Today it rained more heavily in San Francisco than it has in a long while. Naturally, this prompted me to suggest we take a quick roll in the glass. I raced down to the field with Davis and Clare, laughing loud and strange from somewhere deep in my stomach. I collapsed in the grass immediately and felt the rainwater seeping into my sweatshirt and jeans.
Emma B eventually came down to the field and joined us, and then we ran back and forth across the field in a hysterical, wobbling line. I kept yelling, “It is raining and I am so happy,” over and over in a voice that was loud and uncontrolled like I must’ve sounded as a kid.
Later, in thinking about this moment, I realized what an accomplishment this kind of happiness is at sixteen. It is so easy to become caught up in the drudgery of work and routine and to lose sight of the incredible color and texture of the world. As a little kid, it is easy to be moved to moments of intense wonder or joy but every year the threshold for what is beautiful and what is important becomes a little higher and losing oneself in the feeling of rain in hair and grass on skin becomes just a little harder to obtain.

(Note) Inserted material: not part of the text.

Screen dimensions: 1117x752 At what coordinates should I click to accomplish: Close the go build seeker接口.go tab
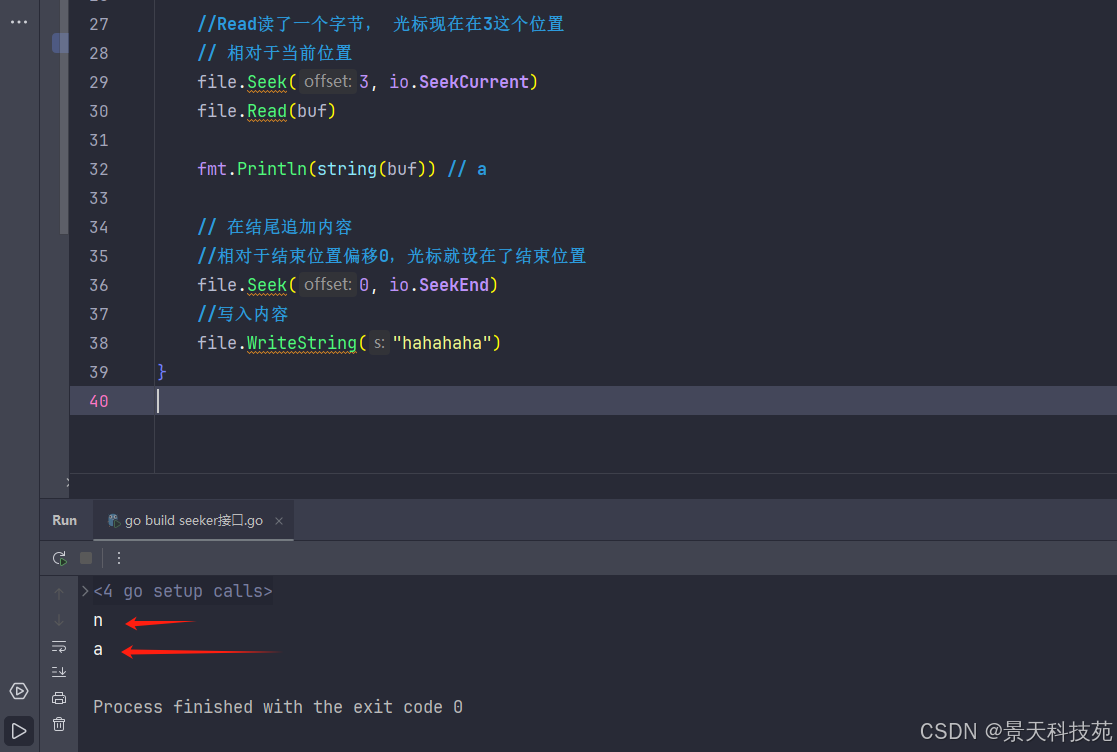279,521
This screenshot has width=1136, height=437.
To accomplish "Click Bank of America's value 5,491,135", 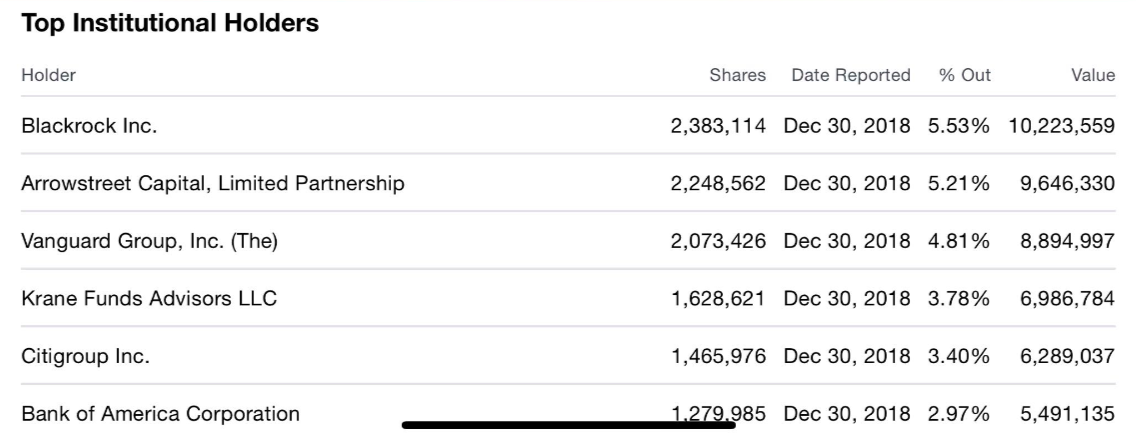I will tap(1067, 413).
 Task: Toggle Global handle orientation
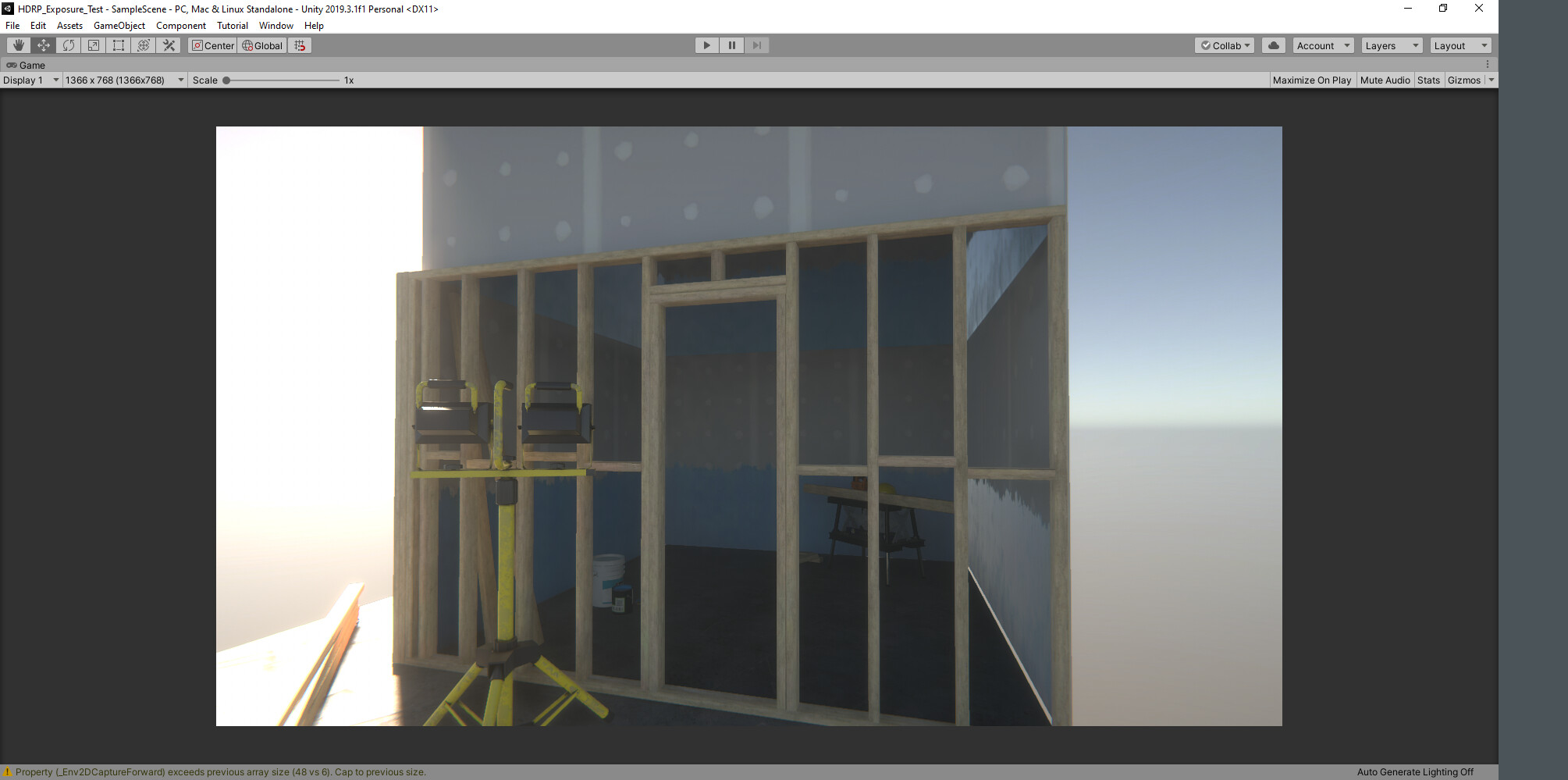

After coming to this realization, I began to wonder, as I always do after this kind of revelation, how this new understanding relates to my writing. The answer I came up with is pretty simple. When I am writing, I am attempting to portray a more heightened, more vivid version of the world. I am attempting to create something that somehow succeeds in being more real than the literal world around me. In order to succeed in this kind of writing, however, I need that basic love and respect for the world I see day to day. I need to be sensitive to changes in the weather and all the tiny and glorious phenomena that happen every day. Although people usually think of writers as being mature and self-contained, I find that my best writing actually emerges from the intense, unrestrained emotions of childhood and the days before maturity became a relevant idea.